Text block
···

Regulation of the Yersinia pseudotuberculosis Type III Secretion System by the CpxAR Two‐Component System

Host tissue cues including temperature, oxygen, and iron availability regulate expression of the Yersinia type III secretion system (T3SS) master regulator LcrF. We found that CpxR inhibits LcrF through an indirect, multi-factorial mechanism and identified the osmolarity-sensing OmpR/EnvZ system as an additional regulator of LcrF, highlighting integrated environmental control of virulence gene expression. ABSTRACT The type III secretion system (T3SS) is a cell envelope-spanning injectisome found in many Gram-negative pathogens. Expression of the T3SS is controlled by extracellular signals such as cell envelope stress. The CpxAR two-component system negatively regulates the Yersinia pseudotuberculosis Ysc T3SS, although the mechanism remains unclear. As expected, we found that mutants with constitutive CpxR activity (∆cpxA and cpxR D51E) led to decreased expression of the Ysc T3SS and its master regulator LcrF. CpxR did not bind to the regulatory regions of lcrF, suggesting an indirect mechanism of regulation. Transcriptome analysis showed that 101 genes were upregulated and 77 genes downregulated in both the ∆cpxA and cpxR D51E strains compared to wildtype, including seven genes known to modulate transcription. Individual deletion of these seven regulatory factors did not identify any single gene responsible for CpxR-dependent repression of LcrF, suggesting that CpxAR may act through multiple pathways to regulate the Ysc T3SS. However, this analysis led us to examine the role of the osmolarity sensing two-component regulatory system OmpR/EnvZ. Deletion of ompR led to an increase in LcrF and T3SS expression. These results suggest more complex regulation of the Ysc T3SS by two-component regulatory systems than previously appreciated.

···

Information given
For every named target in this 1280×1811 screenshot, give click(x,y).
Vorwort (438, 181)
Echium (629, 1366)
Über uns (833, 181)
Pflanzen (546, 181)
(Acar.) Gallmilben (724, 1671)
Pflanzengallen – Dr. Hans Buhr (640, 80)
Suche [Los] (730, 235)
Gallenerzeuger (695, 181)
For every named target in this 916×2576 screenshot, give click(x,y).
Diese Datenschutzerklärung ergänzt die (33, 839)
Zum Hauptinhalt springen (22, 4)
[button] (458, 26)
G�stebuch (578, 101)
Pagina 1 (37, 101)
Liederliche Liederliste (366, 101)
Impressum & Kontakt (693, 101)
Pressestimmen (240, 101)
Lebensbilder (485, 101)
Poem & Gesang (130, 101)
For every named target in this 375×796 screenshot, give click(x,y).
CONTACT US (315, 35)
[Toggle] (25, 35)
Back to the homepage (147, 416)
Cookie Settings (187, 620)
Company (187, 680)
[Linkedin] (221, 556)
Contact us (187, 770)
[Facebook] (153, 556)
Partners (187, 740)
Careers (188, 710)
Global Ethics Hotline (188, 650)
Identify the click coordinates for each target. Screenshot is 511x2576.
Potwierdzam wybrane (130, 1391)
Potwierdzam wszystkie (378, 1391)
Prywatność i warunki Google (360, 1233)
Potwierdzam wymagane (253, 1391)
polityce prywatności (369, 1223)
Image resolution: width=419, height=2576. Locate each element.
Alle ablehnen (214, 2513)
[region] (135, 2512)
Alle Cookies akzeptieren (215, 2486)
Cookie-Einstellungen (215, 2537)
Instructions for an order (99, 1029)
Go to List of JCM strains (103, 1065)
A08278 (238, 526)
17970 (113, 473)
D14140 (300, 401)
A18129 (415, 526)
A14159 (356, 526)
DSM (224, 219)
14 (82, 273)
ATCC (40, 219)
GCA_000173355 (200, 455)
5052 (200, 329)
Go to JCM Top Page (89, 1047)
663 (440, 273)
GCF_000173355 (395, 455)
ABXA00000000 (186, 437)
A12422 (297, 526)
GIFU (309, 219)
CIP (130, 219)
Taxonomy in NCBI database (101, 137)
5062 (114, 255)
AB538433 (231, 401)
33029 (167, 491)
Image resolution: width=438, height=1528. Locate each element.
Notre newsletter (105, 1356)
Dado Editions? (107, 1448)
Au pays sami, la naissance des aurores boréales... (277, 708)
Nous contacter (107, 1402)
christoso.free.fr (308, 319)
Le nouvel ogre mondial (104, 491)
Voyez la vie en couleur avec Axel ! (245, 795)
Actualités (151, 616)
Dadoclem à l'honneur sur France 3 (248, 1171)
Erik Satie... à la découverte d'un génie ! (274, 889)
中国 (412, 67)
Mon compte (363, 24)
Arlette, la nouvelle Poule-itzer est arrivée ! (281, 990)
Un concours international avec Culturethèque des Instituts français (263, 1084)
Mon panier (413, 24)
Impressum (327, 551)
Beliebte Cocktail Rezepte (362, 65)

···

Task prompt
Please state how many genes the Yersinia abstract reports as upregulated in both the ∆cpxA and cpxR D51E strains compared to wildtype. The entries were taken from a different source than the text.

Response to this task
101 genes.